PCP, BE e "Os Verdes" vão pedir ao Tribunal Constitucional fiscalização das leis laborais

Grupos parlamentares do PCP, BE e Verdes querem fiscalização de legalidade das recentes alterações à legislação laboral, que foram aprovadas no parlamento e promulgadas esta segunda-feira pelo Presidente da República

O líder parlamentar comunista, João Oliveira, e o dirigente bloquista Jorge Costa, anunciaram esta terça-feira a intenção de requerer aos juízes do Tribunal Constitucional, no Palácio Ratton, a fiscalização sucessiva da constitucionalidade dos diplomas. O anúncio foi feito em declarações aos jornalistas, no parlamento.

O diploma com as alterações às leis laborais, que foi aprovado na Assembleia da República a 19 de julho, teve origem numa proposta do governo apresentada depois de um acordo com os parceiros sociais, à exceção da CGTP, que contestou as alterações.

A aprovação foi possível graças à abstenção do PSD e do CDS-PP, que assim viabilizaram uma revisão da legislação laboral que, entre outras mudanças, impõe novas regras na contratação a termo e alarga o período experimental.

Esta segunda-feira, o Presidente da República, Marcelo Rebelo de Sousa, deu luz verde a essas alterações ao Código do Trabalho, mas os grupos parlamentares à esquerda não se conformam.

Entre outras alterações agora consagradas na lei, o período experimental para os desempregados de longa duração e para os jovens à procura do primeiro emprego, o chamado período experimental é alargado de 90 para 180 dias, enquanto a duração máxima dos contratos a termo certo é reduzida de três para dois anos, e a dos contratos a termo incerto é reduzida dos atuais seis anos para um máximo de quatro anos.

Além disso, a partir de 2021, passa a haver uma contribuição adicional para as empresas que recorram sistematicamente a contratos a termo, a chamada taxa de rotatividade.

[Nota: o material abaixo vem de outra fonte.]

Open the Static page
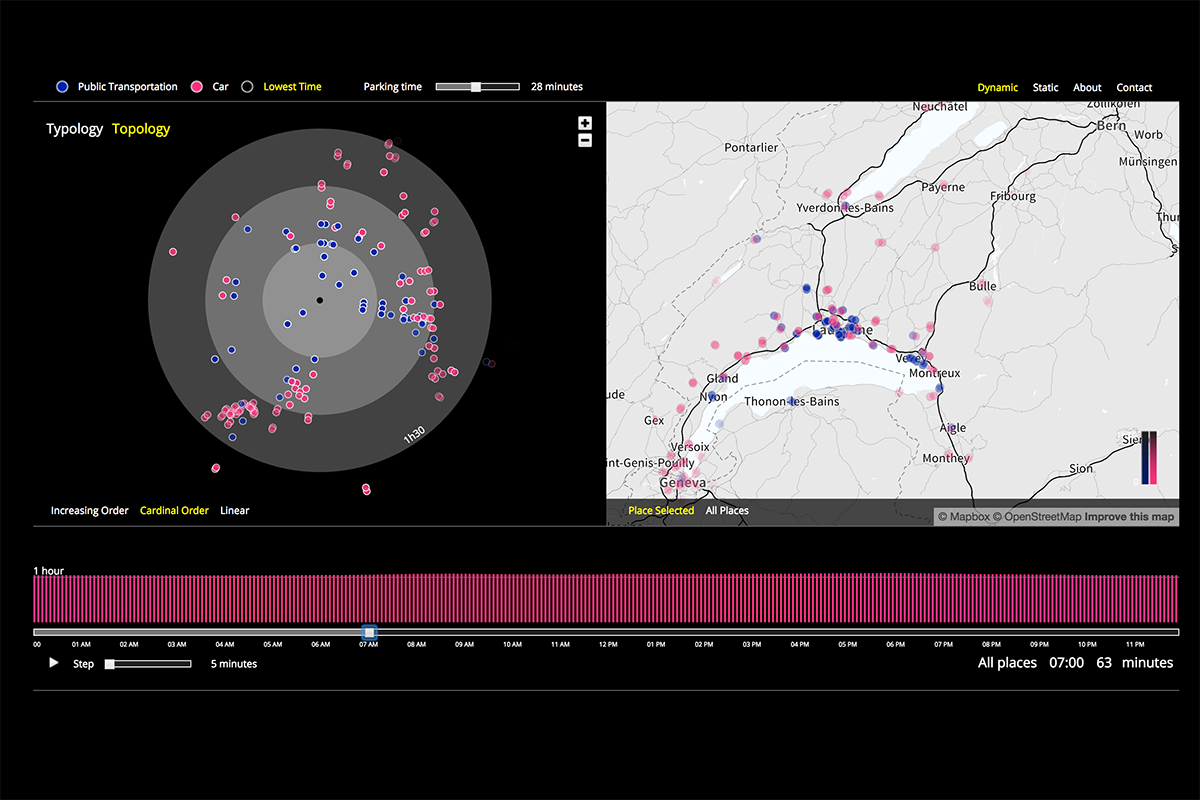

Marcelo Rebelo de Sousa justificou a promulgação das alterações à lei com a "amplitude do acordo tripartido de concertação social" e "o esforço de equilíbrio entre posições", mas também na sequência dos "sinais que se esboçam de desaceleração económica internacional e sua virtual repercussão no emprego em Portugal, como se lê na nota, no site da Presidência de república.